MR MERCEDES moves quickly. It’s a thriller, eloquently narrated with King’s trademark prose. There are no supernatural elements on show here; there is no dark force of nature at work. MR MERCEDES is an examination of two sides of the fence, hero and villain, and their respective motivations. Sick and twisted as Hartfield’s are, Hodges’s mentality is similarly questionable (though not to the same degree): he should hand over his information to the proper authorities, who would have a better handle on the situation, but he is blinded by the zest he feels now that he’s ingrained in another investigation. His choices have consequences, and people die because of them.

Despite clocking in at over 400 pages, not a page, paragraph or sentence is wasted in MR MERCEDES. It’s a fast read despite its enormity, and one I’m destined to return to in the years that follow; the highest praise I can bestow upon a novel. Now, bring on November, and King’s fourth novel in the space of two years: REVIVAL.

Review: Doctor Sleep by Stephen King

Doctor_SleepTHE SHINING casts a long, dark shadow. As one of Stephen King’s most iconic works, it never struck me as a book that needed a sequel. So when news broke a couple years ago that King was in the process of penning one, I felt a knot of apprehension in my gut. There’s no doubt King is still capable of brilliant prose, and his imagination seems as fertile as ever, even if his writing process has slowed – but sometimes it’s best to leave things be, to ensure the memory of that original reading experience remains unscathed.

DOCTOR SLEEP is a very different beast to THE SHINING, and initially the shift in tone bothered me. I never found THE SHINING outright frightening; rather, it maintained an eerie atmosphere throughout its pages; it was tense, and my unease was almost palpable. DOCTOR SLEEP doesn’t attempt the same thing – or, if that was its intent, it fails (though I’m certain it wasn’t). Rather, this feels more like a lightweight version of one of King’s epics – a deeply personal journey involving Dan Torrance battling his demons as he combats an evil force targeting children for their ‘steam.’ ‘Lightweight’ has negative connotations, I know, but I don’t mean it to be divisive in this instance. It is a good thing that DOCTOR SLEEP maintains its focus instead of escalating into a sprawling epic, akin to, say, THE STAND. Dan is an interesting character, and contrary to my early doubts, seeing the man that the boy from The Overlook Hotel has grown into is fascinating. He starts the novel as an alcoholic, and we witness the moment he hits rock bottom with both disappointment and understanding. He survived the horrors of his youth to become – what?
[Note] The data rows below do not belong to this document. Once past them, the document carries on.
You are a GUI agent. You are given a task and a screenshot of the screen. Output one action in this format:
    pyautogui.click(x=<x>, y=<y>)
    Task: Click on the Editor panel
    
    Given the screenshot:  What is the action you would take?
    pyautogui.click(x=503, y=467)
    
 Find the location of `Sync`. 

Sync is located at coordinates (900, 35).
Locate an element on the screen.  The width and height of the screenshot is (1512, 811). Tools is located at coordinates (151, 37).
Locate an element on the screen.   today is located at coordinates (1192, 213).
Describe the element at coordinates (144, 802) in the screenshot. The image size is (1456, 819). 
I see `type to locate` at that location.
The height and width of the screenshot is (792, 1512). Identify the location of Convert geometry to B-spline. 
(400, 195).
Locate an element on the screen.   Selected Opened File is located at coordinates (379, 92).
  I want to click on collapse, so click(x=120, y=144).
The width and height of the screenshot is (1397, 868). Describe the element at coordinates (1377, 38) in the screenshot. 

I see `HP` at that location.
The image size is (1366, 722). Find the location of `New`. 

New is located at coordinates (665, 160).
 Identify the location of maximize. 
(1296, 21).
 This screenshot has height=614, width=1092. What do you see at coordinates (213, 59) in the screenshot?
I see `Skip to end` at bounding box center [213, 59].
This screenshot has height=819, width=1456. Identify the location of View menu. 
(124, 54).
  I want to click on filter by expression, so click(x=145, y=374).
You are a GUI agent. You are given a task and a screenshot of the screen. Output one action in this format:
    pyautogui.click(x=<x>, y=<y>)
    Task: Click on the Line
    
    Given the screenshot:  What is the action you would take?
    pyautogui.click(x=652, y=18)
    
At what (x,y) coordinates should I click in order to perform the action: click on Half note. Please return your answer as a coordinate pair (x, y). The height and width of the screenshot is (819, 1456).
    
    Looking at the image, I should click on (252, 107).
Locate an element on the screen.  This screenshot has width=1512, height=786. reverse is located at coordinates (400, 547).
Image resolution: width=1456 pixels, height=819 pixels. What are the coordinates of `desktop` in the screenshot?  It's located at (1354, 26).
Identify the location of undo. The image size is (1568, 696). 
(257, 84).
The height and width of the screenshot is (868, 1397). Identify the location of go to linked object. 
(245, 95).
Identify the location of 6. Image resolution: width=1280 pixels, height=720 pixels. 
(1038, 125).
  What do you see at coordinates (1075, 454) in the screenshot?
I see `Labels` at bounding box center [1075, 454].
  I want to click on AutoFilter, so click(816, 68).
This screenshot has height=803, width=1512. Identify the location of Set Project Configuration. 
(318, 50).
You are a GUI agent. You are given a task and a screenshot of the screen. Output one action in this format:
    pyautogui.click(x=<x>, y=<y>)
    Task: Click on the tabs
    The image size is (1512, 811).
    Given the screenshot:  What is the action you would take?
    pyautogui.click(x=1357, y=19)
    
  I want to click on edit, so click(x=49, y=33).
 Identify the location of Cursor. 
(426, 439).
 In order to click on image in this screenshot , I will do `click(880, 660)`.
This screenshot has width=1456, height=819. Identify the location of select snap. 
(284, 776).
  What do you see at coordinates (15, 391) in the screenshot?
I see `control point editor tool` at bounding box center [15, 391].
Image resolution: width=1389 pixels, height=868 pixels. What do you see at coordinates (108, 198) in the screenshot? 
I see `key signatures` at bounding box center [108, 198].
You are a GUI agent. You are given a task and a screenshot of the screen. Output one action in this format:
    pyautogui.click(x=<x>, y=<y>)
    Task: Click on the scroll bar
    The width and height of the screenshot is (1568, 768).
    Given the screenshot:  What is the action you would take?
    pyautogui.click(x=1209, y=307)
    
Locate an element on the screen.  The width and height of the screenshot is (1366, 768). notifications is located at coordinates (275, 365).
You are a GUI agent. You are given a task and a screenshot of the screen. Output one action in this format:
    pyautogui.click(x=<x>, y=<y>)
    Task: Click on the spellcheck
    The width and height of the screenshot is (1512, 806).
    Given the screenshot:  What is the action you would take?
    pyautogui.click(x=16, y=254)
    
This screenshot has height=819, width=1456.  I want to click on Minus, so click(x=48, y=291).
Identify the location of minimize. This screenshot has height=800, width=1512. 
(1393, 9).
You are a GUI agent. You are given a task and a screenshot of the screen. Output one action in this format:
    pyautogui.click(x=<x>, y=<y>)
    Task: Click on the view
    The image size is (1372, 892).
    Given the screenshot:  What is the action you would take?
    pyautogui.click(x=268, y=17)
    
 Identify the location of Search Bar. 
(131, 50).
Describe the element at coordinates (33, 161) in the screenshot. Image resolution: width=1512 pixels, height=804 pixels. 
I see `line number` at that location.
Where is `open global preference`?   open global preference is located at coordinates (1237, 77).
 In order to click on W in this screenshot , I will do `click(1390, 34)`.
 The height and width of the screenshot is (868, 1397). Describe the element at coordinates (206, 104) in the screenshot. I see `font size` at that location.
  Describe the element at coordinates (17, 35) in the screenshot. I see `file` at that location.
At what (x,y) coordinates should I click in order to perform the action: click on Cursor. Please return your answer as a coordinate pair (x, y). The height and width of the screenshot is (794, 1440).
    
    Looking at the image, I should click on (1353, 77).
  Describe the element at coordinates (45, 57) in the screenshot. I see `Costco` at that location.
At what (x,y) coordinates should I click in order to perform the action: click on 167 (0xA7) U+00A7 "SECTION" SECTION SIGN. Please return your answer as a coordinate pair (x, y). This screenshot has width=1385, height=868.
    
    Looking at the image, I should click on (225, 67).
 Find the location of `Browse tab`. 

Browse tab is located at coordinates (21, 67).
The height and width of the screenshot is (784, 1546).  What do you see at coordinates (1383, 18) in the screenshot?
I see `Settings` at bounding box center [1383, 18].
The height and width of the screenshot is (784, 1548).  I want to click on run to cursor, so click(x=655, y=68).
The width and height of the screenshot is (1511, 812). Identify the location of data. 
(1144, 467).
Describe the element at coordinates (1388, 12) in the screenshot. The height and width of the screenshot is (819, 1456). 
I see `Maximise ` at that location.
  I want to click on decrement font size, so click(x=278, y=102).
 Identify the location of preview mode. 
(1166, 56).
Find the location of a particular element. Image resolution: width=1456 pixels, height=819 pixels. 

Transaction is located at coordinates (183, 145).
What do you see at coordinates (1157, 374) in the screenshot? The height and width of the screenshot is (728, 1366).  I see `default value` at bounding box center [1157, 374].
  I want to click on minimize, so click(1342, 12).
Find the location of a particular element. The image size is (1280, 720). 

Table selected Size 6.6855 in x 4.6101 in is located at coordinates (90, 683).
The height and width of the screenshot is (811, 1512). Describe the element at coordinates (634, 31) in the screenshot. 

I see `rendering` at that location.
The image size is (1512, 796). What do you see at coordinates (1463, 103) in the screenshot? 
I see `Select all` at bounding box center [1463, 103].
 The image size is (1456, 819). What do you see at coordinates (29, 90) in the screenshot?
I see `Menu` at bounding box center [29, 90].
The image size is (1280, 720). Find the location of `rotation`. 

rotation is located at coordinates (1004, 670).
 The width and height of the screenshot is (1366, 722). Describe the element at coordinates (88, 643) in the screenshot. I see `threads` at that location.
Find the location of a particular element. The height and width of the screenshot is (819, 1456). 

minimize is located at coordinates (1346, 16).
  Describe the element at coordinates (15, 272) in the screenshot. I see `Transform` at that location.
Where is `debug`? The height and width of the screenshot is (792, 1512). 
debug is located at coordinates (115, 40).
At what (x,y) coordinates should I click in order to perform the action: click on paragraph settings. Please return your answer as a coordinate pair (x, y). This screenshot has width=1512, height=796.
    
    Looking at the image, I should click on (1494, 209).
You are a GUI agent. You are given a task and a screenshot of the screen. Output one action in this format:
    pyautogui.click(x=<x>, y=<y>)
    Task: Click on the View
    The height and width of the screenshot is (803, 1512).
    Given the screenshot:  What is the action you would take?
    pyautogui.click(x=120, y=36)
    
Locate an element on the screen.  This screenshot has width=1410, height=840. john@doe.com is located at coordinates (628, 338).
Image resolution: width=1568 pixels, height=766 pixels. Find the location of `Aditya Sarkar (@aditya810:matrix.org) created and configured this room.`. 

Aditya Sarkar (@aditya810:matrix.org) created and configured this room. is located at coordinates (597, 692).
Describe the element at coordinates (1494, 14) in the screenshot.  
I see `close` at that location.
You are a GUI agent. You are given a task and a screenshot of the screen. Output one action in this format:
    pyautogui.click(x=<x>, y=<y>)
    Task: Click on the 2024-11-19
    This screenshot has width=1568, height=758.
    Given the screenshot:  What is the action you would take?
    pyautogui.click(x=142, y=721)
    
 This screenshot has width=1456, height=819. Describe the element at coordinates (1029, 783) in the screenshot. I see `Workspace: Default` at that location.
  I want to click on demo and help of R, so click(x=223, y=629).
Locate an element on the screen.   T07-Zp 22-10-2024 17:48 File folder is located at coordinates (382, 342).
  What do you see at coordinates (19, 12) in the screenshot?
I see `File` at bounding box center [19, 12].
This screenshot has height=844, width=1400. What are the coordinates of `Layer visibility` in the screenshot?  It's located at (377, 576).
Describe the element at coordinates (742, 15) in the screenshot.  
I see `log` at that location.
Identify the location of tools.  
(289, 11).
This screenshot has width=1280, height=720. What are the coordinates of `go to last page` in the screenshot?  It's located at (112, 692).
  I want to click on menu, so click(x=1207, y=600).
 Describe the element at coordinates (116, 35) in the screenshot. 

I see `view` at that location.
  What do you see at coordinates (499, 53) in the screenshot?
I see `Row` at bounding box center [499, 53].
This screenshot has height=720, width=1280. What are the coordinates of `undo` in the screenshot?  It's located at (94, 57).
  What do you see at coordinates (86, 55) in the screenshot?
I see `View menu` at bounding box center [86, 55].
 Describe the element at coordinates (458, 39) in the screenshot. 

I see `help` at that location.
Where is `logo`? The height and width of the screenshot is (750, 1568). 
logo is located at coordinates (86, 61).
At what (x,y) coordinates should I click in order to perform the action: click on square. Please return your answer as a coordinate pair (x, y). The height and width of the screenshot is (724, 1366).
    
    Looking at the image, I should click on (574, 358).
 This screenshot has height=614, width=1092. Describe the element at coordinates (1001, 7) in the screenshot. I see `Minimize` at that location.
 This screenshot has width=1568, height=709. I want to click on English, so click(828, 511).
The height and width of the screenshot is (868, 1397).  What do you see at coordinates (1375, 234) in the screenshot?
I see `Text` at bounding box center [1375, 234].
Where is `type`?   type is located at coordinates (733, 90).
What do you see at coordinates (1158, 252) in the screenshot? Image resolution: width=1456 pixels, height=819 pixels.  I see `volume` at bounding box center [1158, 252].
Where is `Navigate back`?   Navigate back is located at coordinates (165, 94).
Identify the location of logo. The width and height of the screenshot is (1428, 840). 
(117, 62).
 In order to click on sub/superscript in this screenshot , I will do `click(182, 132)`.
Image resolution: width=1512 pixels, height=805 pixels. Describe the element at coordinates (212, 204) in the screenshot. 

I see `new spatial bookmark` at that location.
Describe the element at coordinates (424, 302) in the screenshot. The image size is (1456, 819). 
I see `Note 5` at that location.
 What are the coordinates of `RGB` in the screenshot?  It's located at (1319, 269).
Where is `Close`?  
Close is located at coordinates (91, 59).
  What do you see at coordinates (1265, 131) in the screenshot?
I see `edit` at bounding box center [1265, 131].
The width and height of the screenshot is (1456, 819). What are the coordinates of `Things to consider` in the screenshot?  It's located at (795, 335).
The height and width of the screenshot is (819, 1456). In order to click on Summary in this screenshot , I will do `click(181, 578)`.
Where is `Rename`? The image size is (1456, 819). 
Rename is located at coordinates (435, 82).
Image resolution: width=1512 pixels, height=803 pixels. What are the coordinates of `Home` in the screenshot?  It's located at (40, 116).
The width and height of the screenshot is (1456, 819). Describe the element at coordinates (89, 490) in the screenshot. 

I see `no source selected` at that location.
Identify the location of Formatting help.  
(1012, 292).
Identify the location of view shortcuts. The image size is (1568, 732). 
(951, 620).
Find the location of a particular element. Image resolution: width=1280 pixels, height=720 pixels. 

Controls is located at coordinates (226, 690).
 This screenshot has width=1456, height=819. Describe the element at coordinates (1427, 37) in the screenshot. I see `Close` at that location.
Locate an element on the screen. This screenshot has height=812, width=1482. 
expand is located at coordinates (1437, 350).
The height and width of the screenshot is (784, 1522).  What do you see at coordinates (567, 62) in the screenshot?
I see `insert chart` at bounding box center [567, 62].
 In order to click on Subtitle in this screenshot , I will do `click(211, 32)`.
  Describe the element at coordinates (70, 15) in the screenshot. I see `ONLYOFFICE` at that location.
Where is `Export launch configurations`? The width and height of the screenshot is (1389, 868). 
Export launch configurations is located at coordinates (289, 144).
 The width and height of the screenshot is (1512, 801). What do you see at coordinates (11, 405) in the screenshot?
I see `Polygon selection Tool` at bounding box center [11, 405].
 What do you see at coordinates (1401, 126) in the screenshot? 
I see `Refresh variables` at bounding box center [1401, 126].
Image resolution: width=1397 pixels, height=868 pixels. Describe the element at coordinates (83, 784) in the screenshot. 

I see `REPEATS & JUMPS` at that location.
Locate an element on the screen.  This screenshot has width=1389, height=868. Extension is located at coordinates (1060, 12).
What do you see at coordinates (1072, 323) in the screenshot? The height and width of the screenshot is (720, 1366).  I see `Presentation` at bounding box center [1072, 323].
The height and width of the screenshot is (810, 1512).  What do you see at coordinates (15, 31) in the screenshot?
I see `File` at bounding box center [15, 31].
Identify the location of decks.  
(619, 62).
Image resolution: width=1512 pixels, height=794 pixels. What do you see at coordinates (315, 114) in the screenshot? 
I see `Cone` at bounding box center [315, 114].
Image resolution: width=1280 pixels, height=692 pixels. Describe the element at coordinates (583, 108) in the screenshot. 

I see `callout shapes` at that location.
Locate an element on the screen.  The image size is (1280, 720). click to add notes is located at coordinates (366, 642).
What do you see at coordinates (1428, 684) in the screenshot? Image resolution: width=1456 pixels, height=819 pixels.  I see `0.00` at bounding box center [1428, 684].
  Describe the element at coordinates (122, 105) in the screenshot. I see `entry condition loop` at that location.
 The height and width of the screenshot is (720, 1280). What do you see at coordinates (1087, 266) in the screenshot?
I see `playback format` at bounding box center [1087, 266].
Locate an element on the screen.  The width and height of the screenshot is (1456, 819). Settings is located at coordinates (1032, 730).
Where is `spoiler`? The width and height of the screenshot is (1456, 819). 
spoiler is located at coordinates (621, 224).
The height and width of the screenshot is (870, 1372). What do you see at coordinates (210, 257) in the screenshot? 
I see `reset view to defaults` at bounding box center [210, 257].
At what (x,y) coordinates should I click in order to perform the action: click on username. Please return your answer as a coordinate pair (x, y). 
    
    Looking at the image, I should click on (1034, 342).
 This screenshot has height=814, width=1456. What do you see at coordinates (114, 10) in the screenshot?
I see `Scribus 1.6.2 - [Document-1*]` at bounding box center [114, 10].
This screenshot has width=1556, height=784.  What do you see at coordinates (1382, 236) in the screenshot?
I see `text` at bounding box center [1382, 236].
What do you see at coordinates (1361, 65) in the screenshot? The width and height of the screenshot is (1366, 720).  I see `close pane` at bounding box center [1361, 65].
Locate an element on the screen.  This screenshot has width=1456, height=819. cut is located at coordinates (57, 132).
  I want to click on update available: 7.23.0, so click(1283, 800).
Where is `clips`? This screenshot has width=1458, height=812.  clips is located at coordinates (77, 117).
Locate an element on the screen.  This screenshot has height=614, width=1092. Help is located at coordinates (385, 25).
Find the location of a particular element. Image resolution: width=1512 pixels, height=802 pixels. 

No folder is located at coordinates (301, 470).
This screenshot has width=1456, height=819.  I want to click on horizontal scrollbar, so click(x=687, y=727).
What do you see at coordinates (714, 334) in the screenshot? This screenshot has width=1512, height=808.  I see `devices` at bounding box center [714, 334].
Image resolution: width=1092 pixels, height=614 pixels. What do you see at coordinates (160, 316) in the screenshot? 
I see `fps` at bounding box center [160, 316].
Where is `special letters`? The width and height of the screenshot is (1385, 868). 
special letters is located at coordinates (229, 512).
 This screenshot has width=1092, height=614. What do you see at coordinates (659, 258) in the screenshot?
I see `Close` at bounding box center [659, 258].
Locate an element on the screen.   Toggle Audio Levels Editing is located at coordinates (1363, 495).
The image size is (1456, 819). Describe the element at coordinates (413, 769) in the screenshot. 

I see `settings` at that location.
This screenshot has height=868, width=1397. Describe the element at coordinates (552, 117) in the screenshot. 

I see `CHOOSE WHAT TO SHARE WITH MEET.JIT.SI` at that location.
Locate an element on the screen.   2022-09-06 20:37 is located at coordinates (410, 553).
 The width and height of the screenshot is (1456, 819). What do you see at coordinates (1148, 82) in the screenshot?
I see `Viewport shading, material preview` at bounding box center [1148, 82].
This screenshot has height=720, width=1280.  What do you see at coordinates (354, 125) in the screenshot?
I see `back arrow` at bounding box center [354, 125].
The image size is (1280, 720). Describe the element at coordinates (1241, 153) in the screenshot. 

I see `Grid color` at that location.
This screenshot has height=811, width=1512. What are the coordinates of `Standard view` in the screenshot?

His father? Of course he has.

In DOCTOR SLEEP the horrors of The Overlook Hook are replaced as antagonists by a crew of ‘steam’ sucking demons in human-form known as The Knot. They’re effective villains, but never really compelling, and not especially memorable, which is a shame, because that they been, this novel might’ve ranked a tad closer to its predecessor. The True Knot are horrible beings – vampire-esque torture-loving anti-aging freaks – but I was never frightened of them. Worse still, in certain scenes they came across as comic-booky; exaggerated villainous diatribes spilling from their mouths.

Still, that one disappointment aside, I tore through DOCTOR SLEEP quickly and loved every moment. No, it’s not better than THE SHINING, but did any of us ever truly expect it to be? Enjoy this novel for what it is rather than loading it with your own expectations and you’re in for a treat.